Exhibit 10.05
SECURITY AGREEMENT
THIS SECURITY AGREEMENT ("Agreement") is made as of May 9, 2002, by and
between Mid-Power Resource Corporation, a Nevada corporation, with its principal
executive offices at 0000 Xxxxxx Xxxxxx Xxxxxxx, Xxxxx 000, Xxx Xxxxx, Xxxxxx
00000 ("Debtor"), and SCRS Investors, LLC, a Delaware limited liability company
("Secured Party").
RECITALS
A. Pursuant to that certain "Acquisition Agreement and Plan of Merger" dated as
of June 13, 2002, made by and among Mid-Power Service Corporation, a Nevada
corporation and corporate parent of Debtor ("Parent"), Red Star, Inc., a Nevada
corporation, and Debtor, Debtor has succeeded by a corporate merger to the
tangible and intangible personal and real properties comprising certain
producing, nonproducing and unexplored coalbed methane gas properties located in
Carbon and Xxxxx Counties, Utah, and commonly referred to by the parties as the
Clear Creek property (the "Property").
B. B. In order to obtain funds for a portion of the acquisition consideration
paid and payable under the Acquisition Agreement and Plan of Merger, as well as
funds for contemplated further expenditures on or respecting the Property,
Parent and Debtor have entered into a Loan Agreement dated effective as of May
9, 2002 (the "Loan Agreement"), under which Secured Party has agreed to loan up
to $25,500,000 to Parent and Debtor, upon the terms and subject to the
conditions set forth therein (the "Loan"). The obligation to repay the Loan is
evidenced by a Promissory Note of even date with the Loan Agreement (the
"Promissory Note"), executed by Parent and Debtor and delivered to Secured
Party.
C. As a condition to Secured Party's agreement to make the Loan to Parent and
Debtor and to secure the payment of the obligations under the Loan Agreement and
Promissory Note, Secured Party has requested that Debtor grant to Secured Party
a security interest in the Clear Creek property and any and all inventory and
receivables therefrom.
D. Debtor, which has received and will receive good and valuable consideration
as a result of Secured Party's Loan to Parent and Debtor, has agreed to grant a
security interest in the Clear Creek property, subject to the terms and
conditions set forth herein.
NOW, THEREFORE, upon these premises, which are incorporated herein by
reference, in consideration of the mutual covenants and agreements contained
herein, the parties hereto agree as follows:
1. Collateral.

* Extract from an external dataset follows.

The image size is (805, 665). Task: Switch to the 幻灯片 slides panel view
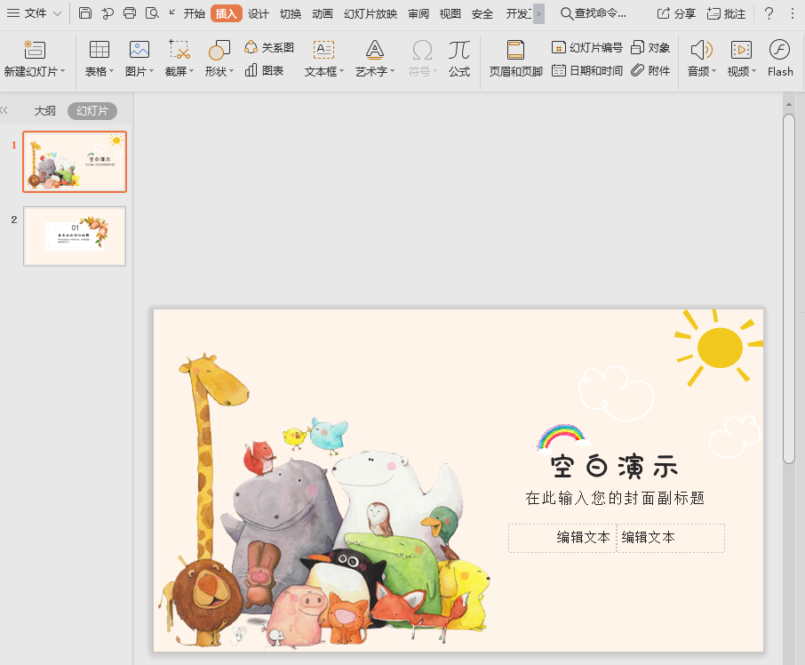point(92,111)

Debtor hereby grants to Secured Party a first priority
security interest (the "Security Interest") in all of Debtor's right, title and
interest in and to (a) the Property, including all items of tangible personal
property constituting a part of, or used or useful in connection with the
operation of, the Clear Creek property, all as more specifically identified on
Exhibit A hereto; and (b) any and all inventory and receivables of Debtor
related to the Clear Creek property (collectively, the "Collateral").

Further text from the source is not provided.